Dritter Teil: Die Doppelehe

  • Im folgenden Teil geht es um zwei eheliche Verbindungen, im Epos zwischen Siegfried und Kriemhild einerseits, Gunther und Brünhild andererseits. Die Beziehung zwischen Siegfried und Brünhild ist zweideutig, denn der Epiker gibt durch mehrere Bemerkungen zu verstehen, dass die beiden sich schon vor dem Anfang der Handlung getroffen haben. Sie sind ja sowieso Nachbarn. Snorri berichtet gradlinig und vermeidet dunkle Anspielungen und störende Rückblenden. Deshalb beschreibt er eine konkrete Begegnung zwischen Sigurd und Brynhild vor der Fahrt des Helden zu seiner künftigen Ehefrau. Wie Snorri den norwegischen Schauplatz der Horterwerbung diskret nach Dänemark verlegt, verschweigt er, dass Brynhilds Berg ursprünglich in seiner eigenen Heimat lag. Er entscheidet sich dafür, die Burg der isländischen Königin zu einem märchenhaften Flammenort zu verwandeln, und nennt ihn Hindafjall (‘Hirschkuhfelsen’). Die feurige Berglandschaft erinnert schwach an die isländischen Vulkane, die Saxo mit Schaudern beschrieben hatte (Gesta Danorum 0 2,7). Der Dichter des Nibelungenlieds gibt keine ausdrückliche Erklärung für den Namen der Inselkönigin, beschreibt sie aber bei den Freierproben als brünnetragende Amazone (NLB 426). Ihr Name erinnert Snorri an Hild, die er in der Gylfaginning bei einer Auflistung von Walküren erwähnt hatte (I 36 = LE Grm 36).
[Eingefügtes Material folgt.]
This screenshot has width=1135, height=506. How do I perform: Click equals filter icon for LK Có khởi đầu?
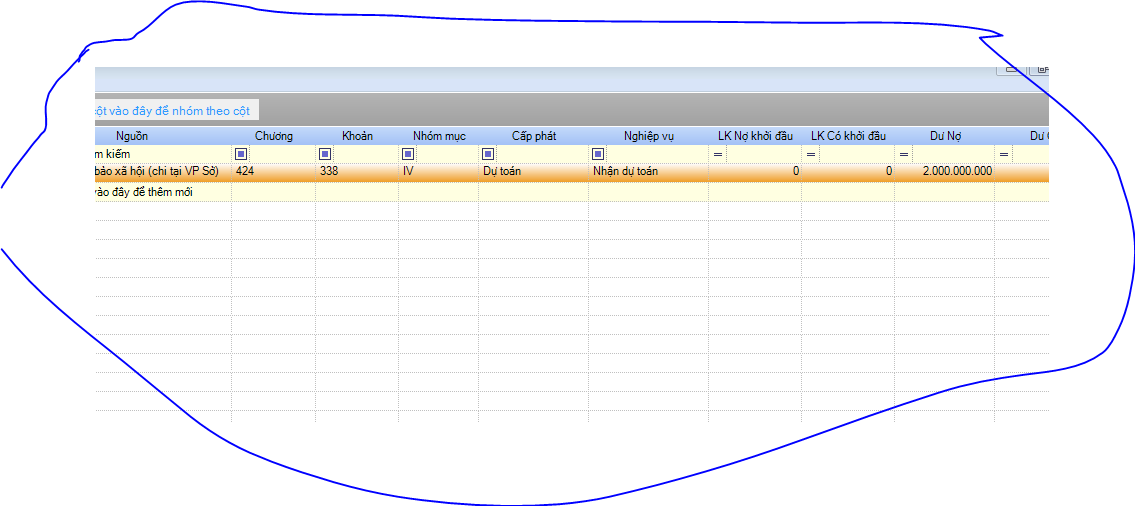[811, 154]
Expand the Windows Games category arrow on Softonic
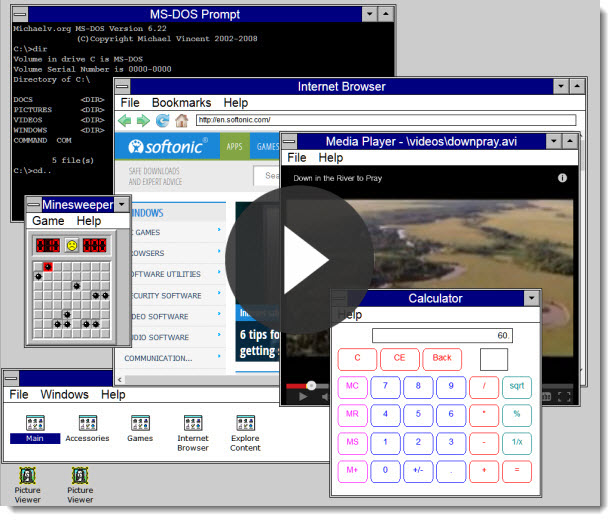 tap(219, 231)
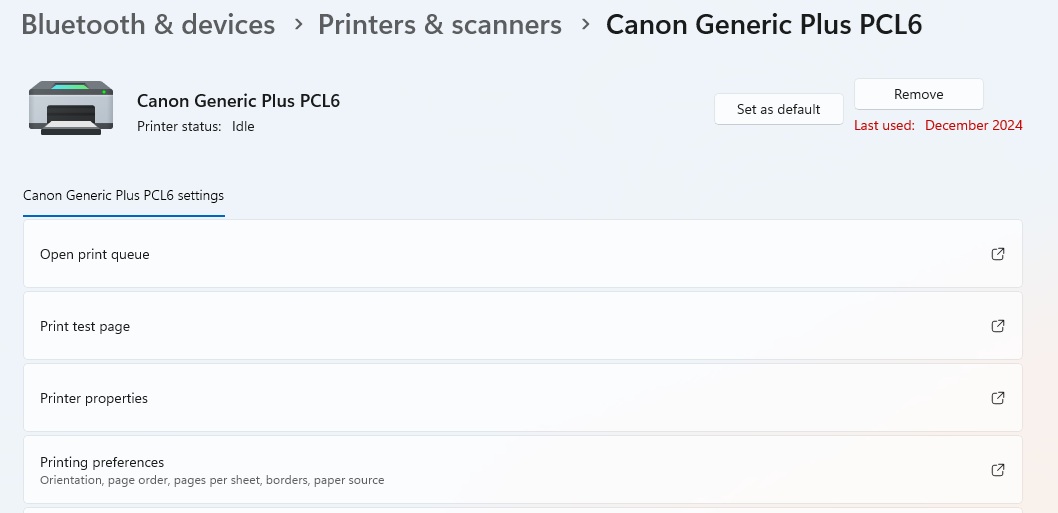This screenshot has width=1058, height=513.
Task: Navigate to Printers & scanners breadcrumb
Action: 440,24
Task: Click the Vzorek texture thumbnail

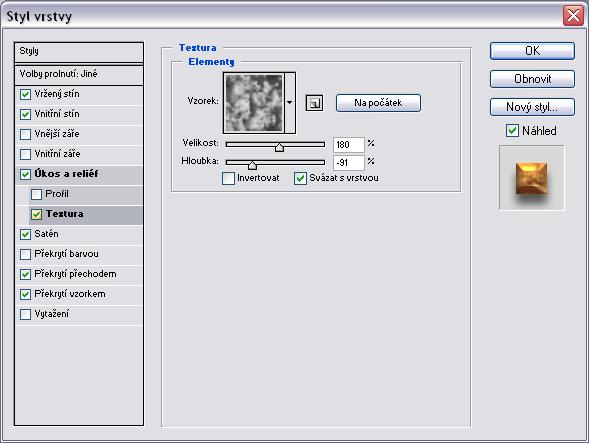Action: point(254,103)
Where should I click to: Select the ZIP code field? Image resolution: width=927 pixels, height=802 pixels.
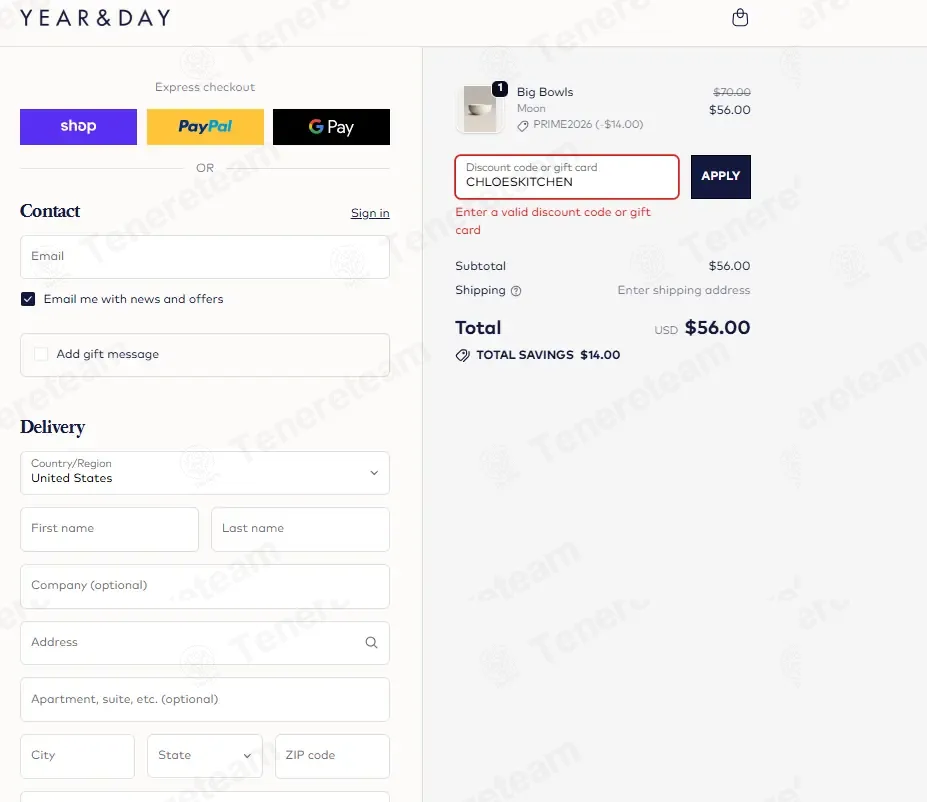(332, 756)
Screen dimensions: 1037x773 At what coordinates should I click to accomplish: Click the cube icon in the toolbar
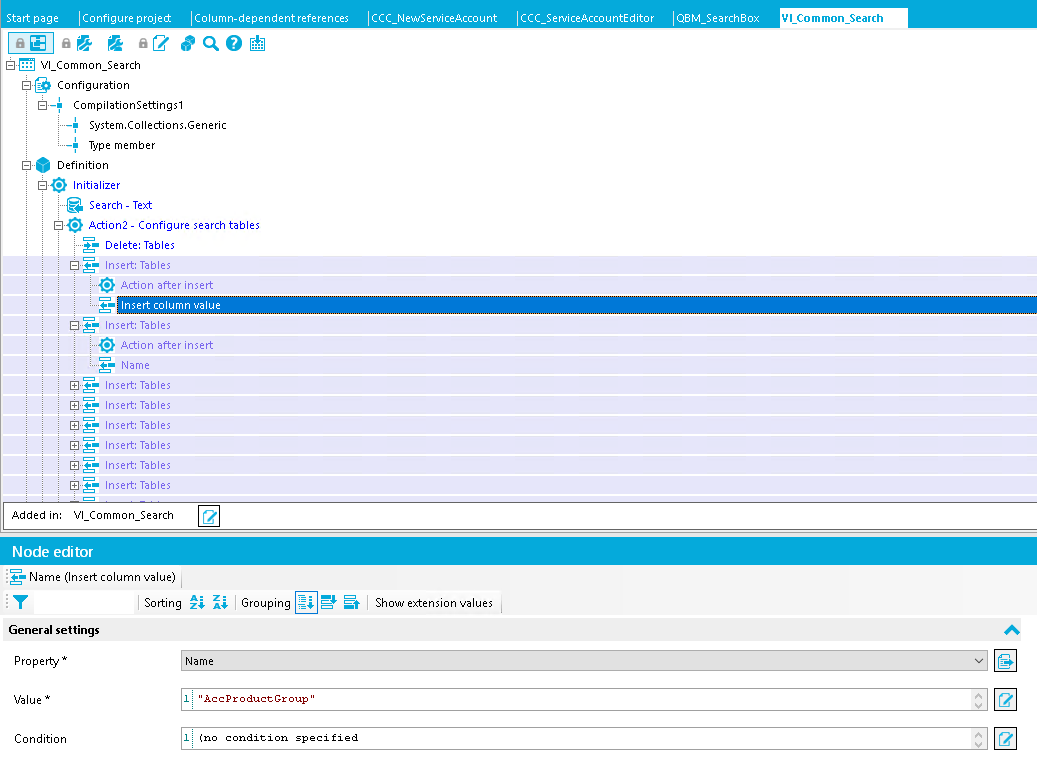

Er erklärt deshalb, dass sie eine Walküre ist und dass sie eigentlich Hild heißt. Nur weil sie eine Brünne trage, nenne man sie Brynhild. So klar und pädagogisch drückt sich der raffinierte donauländische Epiker niemals aus. Die erste Begegnung zwischen Sigurd und Brynhild ist keine Romanze. Sie dient nur dazu, den Namen und die Identität der Frau zu erklären und Sigurds spätere Empfehlung an seinen Schwager zu motivieren.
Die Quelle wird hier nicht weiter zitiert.